Far too many removal cards. Lesson not learned from the Eithne (removal) deck experience. There are more damage/lock/reset (negative) cards than boost (positive effect) cards.
 
Personally think EVERY card EXCEPT for those that cause removal or locks should be increased in STR by at least 2, possibly 3, to at least give you a decent point advantage should your tempo be stopped. So you play, say, Avallach, oppo plays crap bronze lock card, you're at least still 4 points better off instead of just 2.

Far too much emphasis on countering, via removal/lock. Something drastic needs to be done.
 
There is waaaaay too much removal at the moment, that's for sure. Especially cause most of it is really cheap and gives a nice trade-off when it comes to provision cost. There's is almost no point in playing an engine deck because those cards will hardly ever get any value when you go up against a removal-heavy deck. I've noticed that cards that get you immediate value are always just better in general versus a card with Orders. In my opinion, a lot of cards with orders should have a deploy ability just so they at least get some value before they inevitably die.

A great example is Prince Anseis and Seltrik. Prince Anseis is just a much better version of Seltrik that can be used in both rows, has formation and is much more versatile. The card just costs one more provision and needs to be boosted in order for him to duel an enemy but that condition is so easily met that it doesn't affect the card all that much. Seltrik is a row-locked unit that can only really get value if you trigger his ability in the same turn. He is much less likely to survive due to this. Another example is Coral. Before Zeal, she barely saw any play and now everyone uses her because she gets you immediate value.

If CDPR buffed engines with orders, by giving them formation or something like that, then they wouldn't have to nerf every removal card in the game. Hopefully they're able to find a solution because removal is just crazy atm, but I wouldn't want engines getting out of hand neither.
 
There is waaaaay too much removal at the moment, that's for sure. Especially cause most of it is really cheap and gives a nice trade-off when it comes to provision cost. There's is almost no point in playing an engine deck because those cards will hardly ever get any value when you go up against a removal-heavy deck. I've noticed that cards that get you immediate value are always just better in general versus a card with Orders. In my opinion, a lot of cards with orders should have a deploy ability just so they at least get some value before they inevitably die.

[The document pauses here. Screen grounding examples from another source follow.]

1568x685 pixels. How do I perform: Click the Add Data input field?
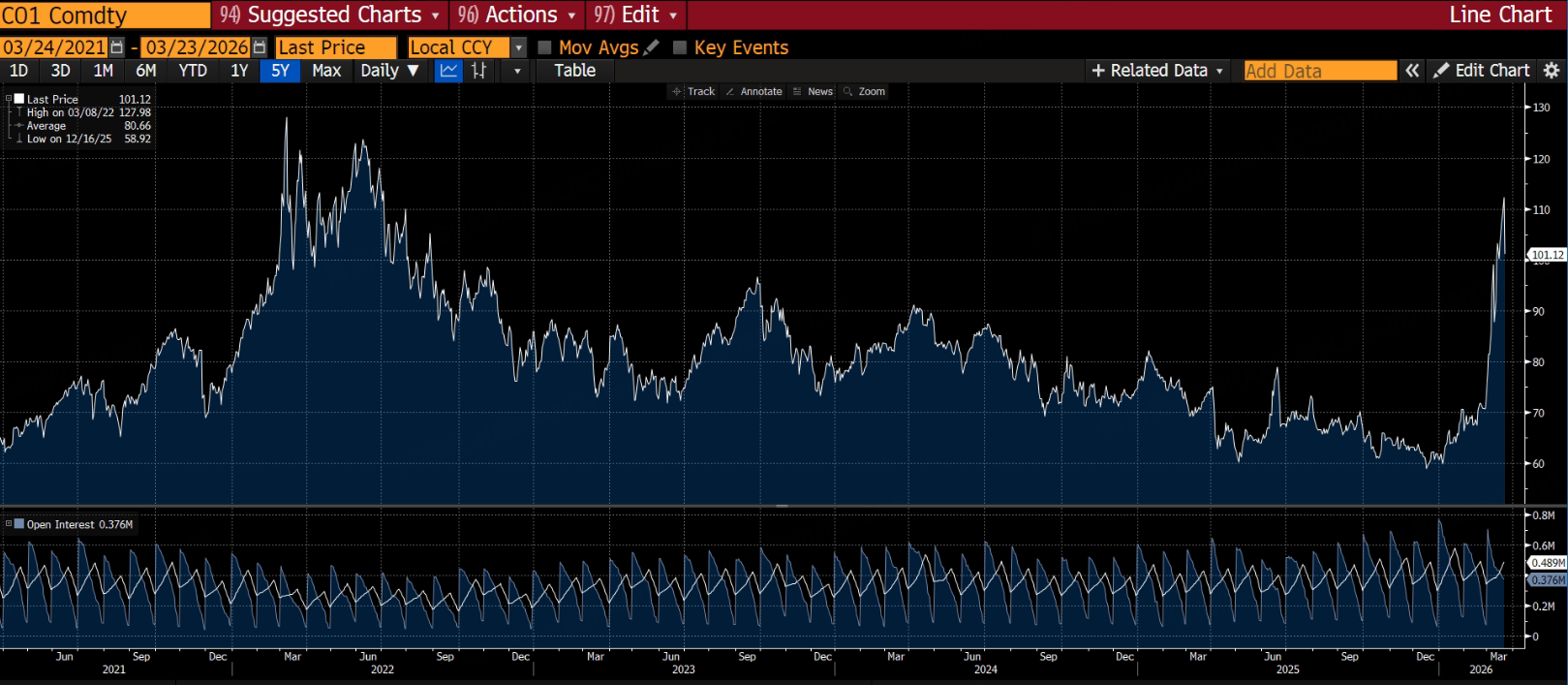1319,71
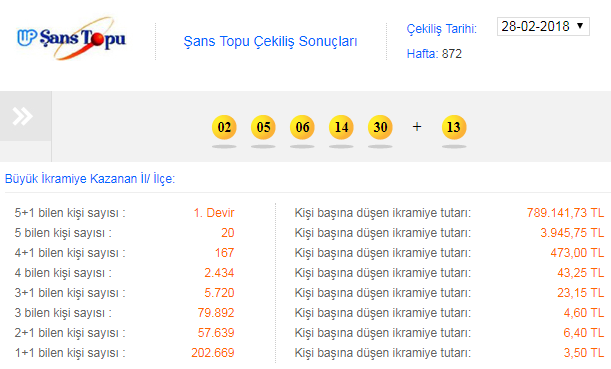Screen dimensions: 611x369
Task: Click the plus sign between balls
Action: point(417,127)
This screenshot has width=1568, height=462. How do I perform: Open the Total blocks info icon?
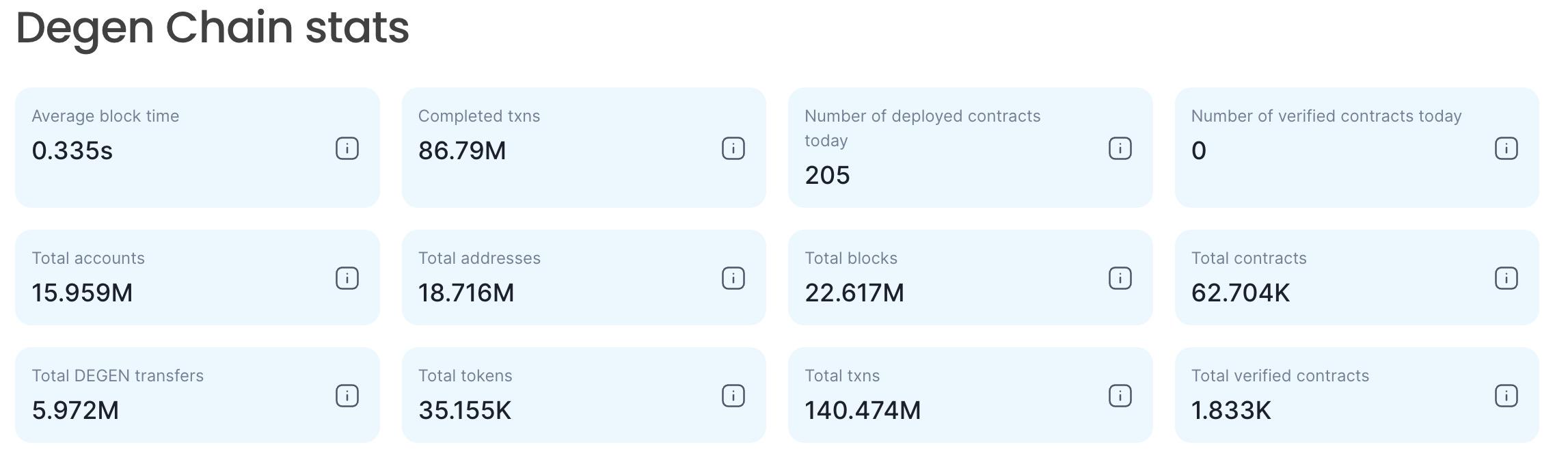[x=1120, y=278]
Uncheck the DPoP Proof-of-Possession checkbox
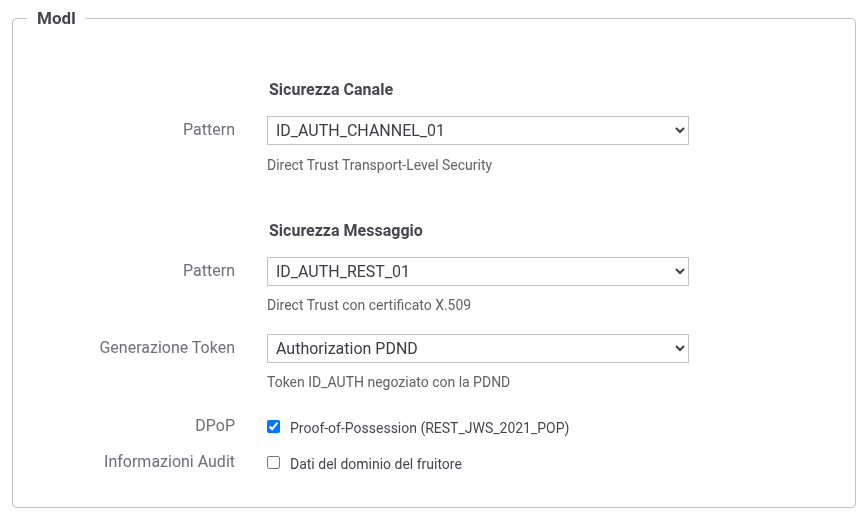 [x=274, y=426]
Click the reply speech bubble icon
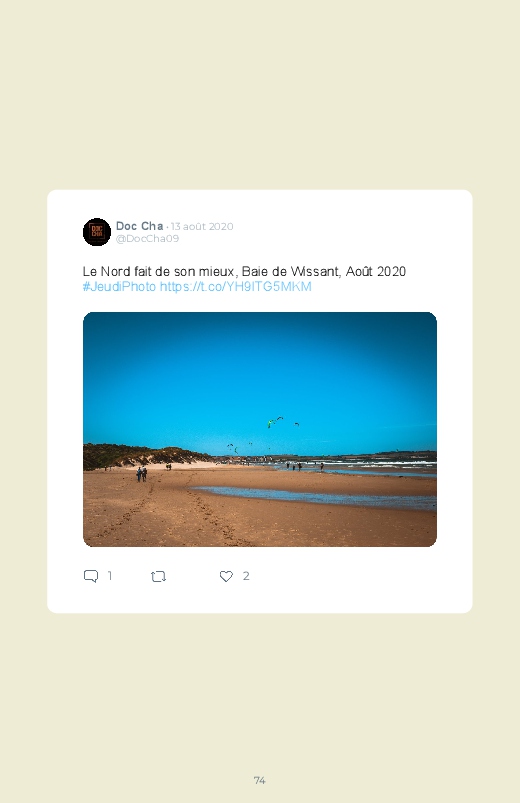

A great example is Prince Anseis and Seltrik. Prince Anseis is just a much better version of Seltrik that can be used in both rows, has formation and is much more versatile. The card just costs one more provision and needs to be boosted in order for him to duel an enemy but that condition is so easily met that it doesn't affect the card all that much. Seltrik is a row-locked unit that can only really get value if you trigger his ability in the same turn. He is much less likely to survive due to this. Another example is Coral. Before Zeal, she barely saw any play and now everyone uses her because she gets you immediate value.

If CDPR buffed engines with orders, by giving them formation or something like that, then they wouldn't have to nerf every removal card in the game. Hopefully they're able to find a solution because removal is just crazy atm, but I wouldn't want engines getting out of hand neither.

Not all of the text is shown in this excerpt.